Stored items
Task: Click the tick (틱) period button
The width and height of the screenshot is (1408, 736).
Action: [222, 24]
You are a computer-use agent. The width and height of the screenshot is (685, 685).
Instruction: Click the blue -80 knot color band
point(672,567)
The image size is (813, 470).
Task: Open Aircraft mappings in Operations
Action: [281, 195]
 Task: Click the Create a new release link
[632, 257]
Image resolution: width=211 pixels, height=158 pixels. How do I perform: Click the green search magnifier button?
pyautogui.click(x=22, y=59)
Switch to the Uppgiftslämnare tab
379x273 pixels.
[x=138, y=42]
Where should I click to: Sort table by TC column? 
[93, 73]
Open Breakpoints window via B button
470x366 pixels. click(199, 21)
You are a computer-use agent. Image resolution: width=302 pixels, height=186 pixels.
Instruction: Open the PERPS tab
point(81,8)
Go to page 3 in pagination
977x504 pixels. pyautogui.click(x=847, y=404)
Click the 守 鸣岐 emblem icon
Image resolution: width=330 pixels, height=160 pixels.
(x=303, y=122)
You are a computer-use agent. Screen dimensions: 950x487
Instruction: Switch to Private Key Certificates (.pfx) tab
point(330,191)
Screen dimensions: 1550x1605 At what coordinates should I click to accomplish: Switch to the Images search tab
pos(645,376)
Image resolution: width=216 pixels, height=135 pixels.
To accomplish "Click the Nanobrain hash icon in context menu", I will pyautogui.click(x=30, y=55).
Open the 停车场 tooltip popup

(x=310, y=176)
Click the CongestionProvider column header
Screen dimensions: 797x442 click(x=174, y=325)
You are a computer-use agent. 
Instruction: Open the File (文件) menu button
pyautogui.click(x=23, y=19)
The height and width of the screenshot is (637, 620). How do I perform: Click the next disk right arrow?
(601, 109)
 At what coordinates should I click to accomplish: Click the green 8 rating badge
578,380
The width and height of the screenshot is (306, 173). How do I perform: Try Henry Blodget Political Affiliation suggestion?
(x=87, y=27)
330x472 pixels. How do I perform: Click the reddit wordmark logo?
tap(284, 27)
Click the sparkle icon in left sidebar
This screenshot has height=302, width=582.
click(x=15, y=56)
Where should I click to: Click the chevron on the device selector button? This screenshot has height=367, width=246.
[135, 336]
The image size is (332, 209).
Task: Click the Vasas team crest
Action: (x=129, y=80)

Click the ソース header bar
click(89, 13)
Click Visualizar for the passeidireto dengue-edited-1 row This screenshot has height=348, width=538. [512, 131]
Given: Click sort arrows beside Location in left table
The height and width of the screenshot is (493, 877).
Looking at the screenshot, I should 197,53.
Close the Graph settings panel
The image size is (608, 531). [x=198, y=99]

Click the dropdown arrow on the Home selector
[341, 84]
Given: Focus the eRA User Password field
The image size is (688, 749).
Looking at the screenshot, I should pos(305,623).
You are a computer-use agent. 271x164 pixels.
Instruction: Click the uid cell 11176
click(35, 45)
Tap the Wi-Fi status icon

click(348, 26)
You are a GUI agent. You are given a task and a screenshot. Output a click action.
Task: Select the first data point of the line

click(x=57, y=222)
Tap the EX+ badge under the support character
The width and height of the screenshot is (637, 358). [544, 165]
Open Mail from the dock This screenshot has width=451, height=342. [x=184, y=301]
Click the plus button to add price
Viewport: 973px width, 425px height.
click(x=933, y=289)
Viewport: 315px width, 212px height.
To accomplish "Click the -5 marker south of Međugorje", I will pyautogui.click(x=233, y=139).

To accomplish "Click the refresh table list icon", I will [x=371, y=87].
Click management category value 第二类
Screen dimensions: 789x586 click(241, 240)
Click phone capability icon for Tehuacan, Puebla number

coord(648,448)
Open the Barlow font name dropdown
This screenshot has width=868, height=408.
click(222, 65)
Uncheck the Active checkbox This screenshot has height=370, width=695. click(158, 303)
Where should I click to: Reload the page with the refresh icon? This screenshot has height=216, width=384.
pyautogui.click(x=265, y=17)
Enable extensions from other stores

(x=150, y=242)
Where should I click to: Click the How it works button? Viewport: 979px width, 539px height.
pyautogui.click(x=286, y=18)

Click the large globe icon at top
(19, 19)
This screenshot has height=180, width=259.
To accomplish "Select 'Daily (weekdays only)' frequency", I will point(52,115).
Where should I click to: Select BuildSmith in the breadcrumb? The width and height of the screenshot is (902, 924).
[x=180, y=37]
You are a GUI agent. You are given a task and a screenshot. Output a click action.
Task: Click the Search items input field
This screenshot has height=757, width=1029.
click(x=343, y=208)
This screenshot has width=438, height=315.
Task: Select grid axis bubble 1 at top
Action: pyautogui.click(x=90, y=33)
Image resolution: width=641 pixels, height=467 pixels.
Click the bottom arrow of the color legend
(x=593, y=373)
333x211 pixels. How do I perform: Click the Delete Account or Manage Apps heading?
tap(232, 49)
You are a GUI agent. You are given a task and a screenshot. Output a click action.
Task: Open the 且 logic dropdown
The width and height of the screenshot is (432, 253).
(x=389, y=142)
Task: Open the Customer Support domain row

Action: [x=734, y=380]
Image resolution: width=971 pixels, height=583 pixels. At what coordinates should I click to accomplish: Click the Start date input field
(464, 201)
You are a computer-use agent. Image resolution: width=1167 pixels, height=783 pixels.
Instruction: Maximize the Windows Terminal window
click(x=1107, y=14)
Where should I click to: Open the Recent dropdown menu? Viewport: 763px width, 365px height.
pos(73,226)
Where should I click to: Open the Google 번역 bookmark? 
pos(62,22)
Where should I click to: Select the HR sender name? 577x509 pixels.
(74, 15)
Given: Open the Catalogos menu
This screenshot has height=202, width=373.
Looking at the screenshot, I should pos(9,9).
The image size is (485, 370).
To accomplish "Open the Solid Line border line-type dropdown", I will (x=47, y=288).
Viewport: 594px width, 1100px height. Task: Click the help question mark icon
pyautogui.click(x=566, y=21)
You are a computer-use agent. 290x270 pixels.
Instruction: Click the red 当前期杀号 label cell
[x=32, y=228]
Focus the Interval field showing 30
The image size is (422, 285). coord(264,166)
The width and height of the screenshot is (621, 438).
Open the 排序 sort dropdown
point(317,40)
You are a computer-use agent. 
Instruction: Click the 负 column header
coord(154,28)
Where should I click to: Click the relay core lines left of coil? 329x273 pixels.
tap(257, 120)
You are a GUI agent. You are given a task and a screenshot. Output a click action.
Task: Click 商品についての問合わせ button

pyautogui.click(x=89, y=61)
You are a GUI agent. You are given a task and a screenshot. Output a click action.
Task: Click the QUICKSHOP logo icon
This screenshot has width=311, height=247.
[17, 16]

WHAT YOU HAVE TO DO: Each line of the data that has the string "will" should be returned.

SOLUTION TO THE EXERCISE:
To accomplish "Click the Nanobrain hash icon in context menu", I will pyautogui.click(x=30, y=55).
To accomplish "Click the -5 marker south of Međugorje", I will pyautogui.click(x=233, y=139).
To accomplish "Click the refresh table list icon", I will [x=371, y=87].
To accomplish "Select 'Daily (weekdays only)' frequency", I will point(52,115).
To accomplish "Open the Solid Line border line-type dropdown", I will (x=47, y=288).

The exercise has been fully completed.